Professor Sanger says scientists are still unsure of what causes nausea.
He told Good Health: ‘We can now stop vomiting with drugs but you can be left with horrible inescapable nausea symptoms. Our belief was that vomiting could be stopped more easily than nausea. The reverse has proved true.’
While vomiting is a physical action involving muscle and gut convulsions, nausea is a sensation created by the nervous system and brain — and ‘science is still right down at the bottom rung of researching this’, he says.
‘What is known is that nausea sensations originate in the lower, most primitive part of our brains,’ he explains, referring to the brainstem at the bottom of the organ.
An area in the brainstem called the medulla oblongata receives sensory input from the rest of the body for causing feelings of nausea — these include motion that may cause travel sickness, and sickness from gut infections.
As a primitive response, this area coordinates nausea. The brain also communicates with the areas higher up, which includes the inner cortex. This is associated with fear and strong emotions.
One of the problems with ‘curing’ nausea is that the mechanism is protective — it evolved to stop us taking too much of something that could harm us.
Professor Sanger headed a team of scientists that in 1980 created anti-sickness medicines for chemotherapy patients.
Patients stopped vomiting with the drugs by stopping the activity of 5-HT3, a receptor that is usually involved in the transfer of information through the stomach and control the wave-like effects of food and garbage.
The results came back disappointing. ‘We thought that if we stopped the vomiting, then nausea would also be stopped,’ says Professor Sanger. ‘But the nausea was left behind unaffected.’ Some people are more prone to nausea than others. For example, women who vomit in the first trimester of pregnancy are more likely to vomit if they are given chemotherapy, while the under-50s are also more prone to experience nausea from chemotherapy — but the explanation for this is not clear.
Women are also more prone to cyclical vomiting syndrome — a rare condition which causes sufferers to be sick multiple times a day. ‘Without treatment they can die, as the repeated vomiting can deplete their levels of electrolytes [salts and minerals], and if potassium levels in particular drop too much your heart stops,’ says Professor Whorwell.
Professor Sanger is leading a team that is studying whether nerve-related disruptions in the way the stomach contracts to digest food may cause chronic nausea in some people with upper-gut disorders, such as gastroparesis, a rare condition where the stomach doesn’t empty properly.
‘The stomach is paralysed — it’s not emptying properly and this triggers nausea and sickness,’ says Professor Whorwell.
The winter vomiting bug — norovirus — can also cause this stomach-paralysing effect and long-term symptoms in some people, he says.
‘The first thing that happens is your stomach stops emptying so well — it’s the virus’s way of trying to stay in the body as long as possible — and some people develop persistent symptoms,’ says Professor Whorwell.
The difficulty in developing new treatments for nausea and vomiting is ‘compounded by the fact that the lab creatures most used for drug development — mice and rats — have evolved not to vomit,’ says Professor Sanger.

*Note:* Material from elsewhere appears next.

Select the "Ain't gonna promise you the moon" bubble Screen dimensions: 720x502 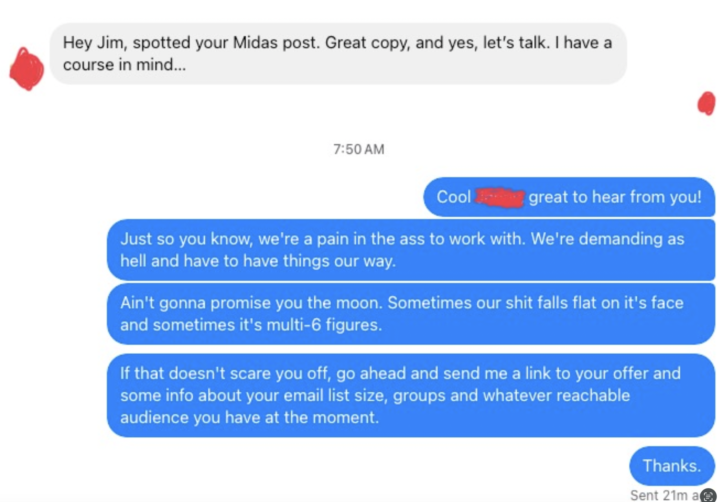[411, 314]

According to him, olanzapine is an anti-psychotic that can offer some relief. ‘It affects about 12 brain receptors associated with nausea. However, it makes people feel sedated,’ he adds.

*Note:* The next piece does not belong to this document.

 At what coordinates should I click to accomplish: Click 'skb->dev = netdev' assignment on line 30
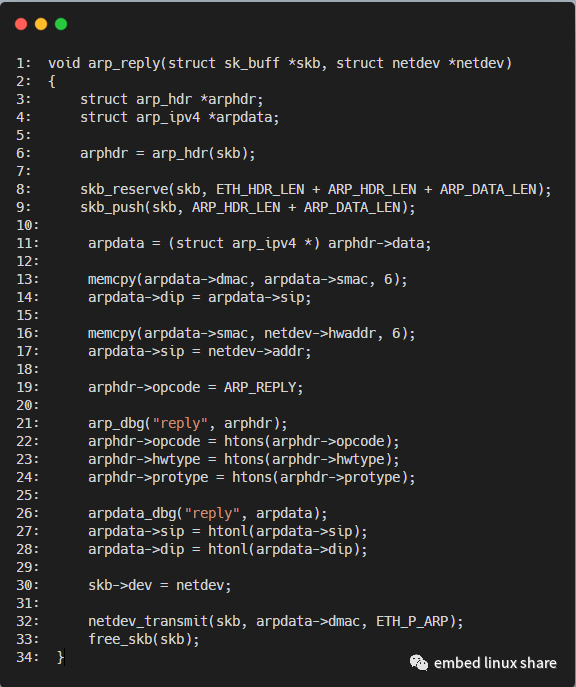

Anti-vomiting medications (also known as anti-emetic drugs) may be helpful in milder cases. These drugs disrupt signals traveling to and from the vomit center in the brain or slow down the contractions.
For chronic nausea that anti-emetic drugs don’t touch, doctors can suggest only self-help measures such as eating little and often and avoiding fatty foods, because these delay the emptying of the stomach.
Otherwise, as Professor Sanger says: ‘We can only wait, continue researching, and hope.’